== Given exercise ==
Quote the entries word for word, starting at the line that contains "Where should I click to: Open" and ending after the line that contains "[x=21, y=265]".

== Provided data ==
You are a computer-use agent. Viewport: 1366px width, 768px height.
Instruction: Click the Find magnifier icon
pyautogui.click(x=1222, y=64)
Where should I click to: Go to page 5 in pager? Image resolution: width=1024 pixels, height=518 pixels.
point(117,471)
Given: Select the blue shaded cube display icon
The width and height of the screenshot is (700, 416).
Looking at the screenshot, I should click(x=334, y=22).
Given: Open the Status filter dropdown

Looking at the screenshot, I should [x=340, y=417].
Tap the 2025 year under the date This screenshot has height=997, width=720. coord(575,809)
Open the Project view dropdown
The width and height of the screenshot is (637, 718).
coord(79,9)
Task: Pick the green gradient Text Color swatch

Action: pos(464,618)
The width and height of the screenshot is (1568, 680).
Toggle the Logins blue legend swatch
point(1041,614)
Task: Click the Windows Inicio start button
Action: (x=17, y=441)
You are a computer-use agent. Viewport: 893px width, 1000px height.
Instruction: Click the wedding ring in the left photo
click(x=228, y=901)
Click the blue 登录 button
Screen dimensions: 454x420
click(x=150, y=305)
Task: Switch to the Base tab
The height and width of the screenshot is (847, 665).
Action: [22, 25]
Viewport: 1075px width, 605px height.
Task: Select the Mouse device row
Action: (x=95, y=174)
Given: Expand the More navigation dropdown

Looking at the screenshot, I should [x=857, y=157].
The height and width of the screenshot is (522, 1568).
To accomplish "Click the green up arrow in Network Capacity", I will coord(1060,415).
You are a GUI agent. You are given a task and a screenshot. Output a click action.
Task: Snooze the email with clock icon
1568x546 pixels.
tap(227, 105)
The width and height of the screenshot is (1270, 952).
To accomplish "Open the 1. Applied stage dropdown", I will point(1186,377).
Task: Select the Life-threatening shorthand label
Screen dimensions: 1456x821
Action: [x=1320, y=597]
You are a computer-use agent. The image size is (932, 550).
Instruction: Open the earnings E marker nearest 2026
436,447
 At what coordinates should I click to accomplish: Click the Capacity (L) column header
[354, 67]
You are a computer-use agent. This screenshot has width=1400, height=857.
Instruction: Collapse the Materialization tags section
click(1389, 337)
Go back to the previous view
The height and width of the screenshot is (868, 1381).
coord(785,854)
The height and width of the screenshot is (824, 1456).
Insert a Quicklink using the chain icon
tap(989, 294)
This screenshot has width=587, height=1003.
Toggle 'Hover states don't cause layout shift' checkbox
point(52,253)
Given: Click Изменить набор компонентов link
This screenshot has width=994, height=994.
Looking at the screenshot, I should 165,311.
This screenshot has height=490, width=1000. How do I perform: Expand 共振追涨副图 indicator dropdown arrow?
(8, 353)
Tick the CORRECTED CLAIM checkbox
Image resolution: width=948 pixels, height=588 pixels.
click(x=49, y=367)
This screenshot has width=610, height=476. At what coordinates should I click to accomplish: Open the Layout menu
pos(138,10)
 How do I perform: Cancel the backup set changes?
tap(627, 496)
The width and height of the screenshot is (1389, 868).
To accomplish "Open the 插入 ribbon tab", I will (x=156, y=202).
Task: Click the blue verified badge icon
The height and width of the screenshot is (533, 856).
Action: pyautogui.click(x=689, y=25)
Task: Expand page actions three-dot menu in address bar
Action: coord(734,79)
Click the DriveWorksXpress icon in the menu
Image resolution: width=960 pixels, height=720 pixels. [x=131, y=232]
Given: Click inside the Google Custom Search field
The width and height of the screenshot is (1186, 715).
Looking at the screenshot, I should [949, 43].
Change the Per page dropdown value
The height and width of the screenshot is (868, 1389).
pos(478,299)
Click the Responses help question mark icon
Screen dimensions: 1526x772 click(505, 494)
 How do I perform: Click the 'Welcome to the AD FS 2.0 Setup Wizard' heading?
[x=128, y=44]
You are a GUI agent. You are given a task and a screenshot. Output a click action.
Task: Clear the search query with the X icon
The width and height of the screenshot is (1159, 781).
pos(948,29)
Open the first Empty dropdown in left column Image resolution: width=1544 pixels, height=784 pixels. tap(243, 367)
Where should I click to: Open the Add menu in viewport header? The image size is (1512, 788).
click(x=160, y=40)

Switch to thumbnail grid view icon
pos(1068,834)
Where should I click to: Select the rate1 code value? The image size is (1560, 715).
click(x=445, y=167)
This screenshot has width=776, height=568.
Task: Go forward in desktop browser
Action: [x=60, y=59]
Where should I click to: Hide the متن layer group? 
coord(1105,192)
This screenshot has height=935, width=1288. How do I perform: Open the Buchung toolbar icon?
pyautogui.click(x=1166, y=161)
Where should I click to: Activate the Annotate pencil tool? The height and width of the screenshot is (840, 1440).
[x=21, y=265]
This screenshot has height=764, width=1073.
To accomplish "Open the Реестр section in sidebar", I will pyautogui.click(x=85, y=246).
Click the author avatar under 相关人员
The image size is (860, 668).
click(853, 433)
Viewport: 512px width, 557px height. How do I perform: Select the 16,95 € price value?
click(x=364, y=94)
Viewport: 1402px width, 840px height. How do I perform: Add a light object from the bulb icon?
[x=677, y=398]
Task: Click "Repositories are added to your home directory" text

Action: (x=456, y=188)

== Expected answer ==
Where should I click to: Open the Add menu in viewport header? The image size is (1512, 788).
click(x=160, y=40)

Switch to thumbnail grid view icon
pos(1068,834)
Where should I click to: Select the rate1 code value? The image size is (1560, 715).
click(x=445, y=167)
This screenshot has width=776, height=568.
Task: Go forward in desktop browser
Action: [x=60, y=59]
Where should I click to: Hide the متن layer group? 
coord(1105,192)
This screenshot has height=935, width=1288. How do I perform: Open the Buchung toolbar icon?
pyautogui.click(x=1166, y=161)
Where should I click to: Activate the Annotate pencil tool? The height and width of the screenshot is (840, 1440).
[x=21, y=265]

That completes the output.